As carpooling prices skyrocket, Uber and Lyft take bigger bite of the cake – .

As carpooling prices skyrocket, Uber and Lyft take bigger bite of the cake – .

One weekday afternoon in July, I booked an Uber at my home in Visitacion Valley, a 2.5 mile trip for about $ 17.16. My driver – we’ll call him Ryan – showed me how much he made: $ 7.54.

Uber has long claimed that the amount it takes off fares on average, known as the “take rate,” is around 25% – yet the driver only received 44% of my payment. A quick Google search can quickly bring up screenshots that show this is nothing new, and plenty of media outlets have collected data to better understand business participation rates.

What is new is the growing appetite of ridesharing companies. Not 25 percent satisfied, they now seem to need or want more – often half the fare, and in some cases nearly three times the advertised take rate, based on the end result of 20 recent trips.

Perhaps the most comprehensive attempt to track prior appetite came in 2019, when outlet Jalopnik looked at 14,756 tariffs and concluded that Uber kept 35% of revenue, while Lyft kept 38%. (Uber and Lyft disputed these analyzes but did not provide Jalopnik with datasets upon request demonstrating otherwise.)

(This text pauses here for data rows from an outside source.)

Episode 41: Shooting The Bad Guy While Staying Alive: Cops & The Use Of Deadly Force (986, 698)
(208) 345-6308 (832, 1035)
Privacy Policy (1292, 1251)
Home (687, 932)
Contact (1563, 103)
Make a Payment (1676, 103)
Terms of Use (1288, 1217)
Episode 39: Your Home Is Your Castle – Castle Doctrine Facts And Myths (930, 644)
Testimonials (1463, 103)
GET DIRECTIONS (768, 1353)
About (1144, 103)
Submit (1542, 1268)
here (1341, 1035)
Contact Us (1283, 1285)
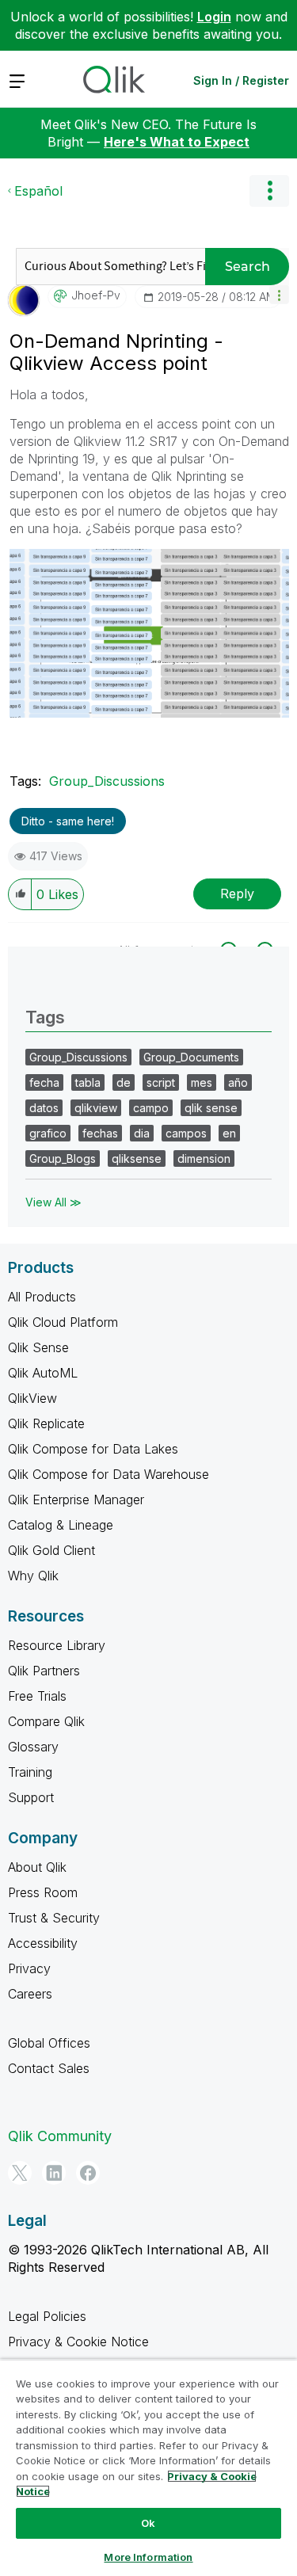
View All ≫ (53, 1202)
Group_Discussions (107, 781)
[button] (279, 294)
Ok (148, 2523)
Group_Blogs (62, 1158)
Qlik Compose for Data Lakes (93, 1449)
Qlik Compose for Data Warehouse (108, 1474)
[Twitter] (20, 2173)
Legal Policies (47, 2316)
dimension (203, 1158)
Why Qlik (33, 1575)
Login (214, 17)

However, as the supply of carpooling drivers declined and prices skyrocketed, the split became unseemly. The driver’s remuneration is determined by a base amount, the duration of the journey, its distance and the price of the potential surge, as well as incentives such as making a certain number of journeys within a period of time – and is do not determined by what customers pay.

We decided that another attempt to track corporate take rates was in order. Mission Local booked 20 trips in San Francisco with drivers who shared their pay for our trips. Drivers said demand was indeed back and prices were higher, but none said they noticed higher pay per ride.

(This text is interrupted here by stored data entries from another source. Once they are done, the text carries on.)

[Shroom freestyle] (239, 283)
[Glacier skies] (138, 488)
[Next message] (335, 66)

Unscientific sampling showed that over 10 trips, drivers with Uber averaged 56% of what I paid; out of 10 with Lyft, drivers average 47% of what I paid. Of the 20, drivers took home an average of 52% of what I was billed.

To calculate how much Uber and Lyft are making, there are certain fees that need to be considered.

For Uber, airports aside, their share comes after city tax at around 3.25%, typically less than a dollar in San Francisco.

Lyft does not show drivers a per-trip charge breakdown beyond what they do. In an email, the company explained that it had replaced drivers’ single-trip breakdown with a weekly snapshot of how much drivers pay per week. They do this, Lyft wrote, to highlight aggregate income and information rather than individual ride details, which the rideshare company says can be misleading.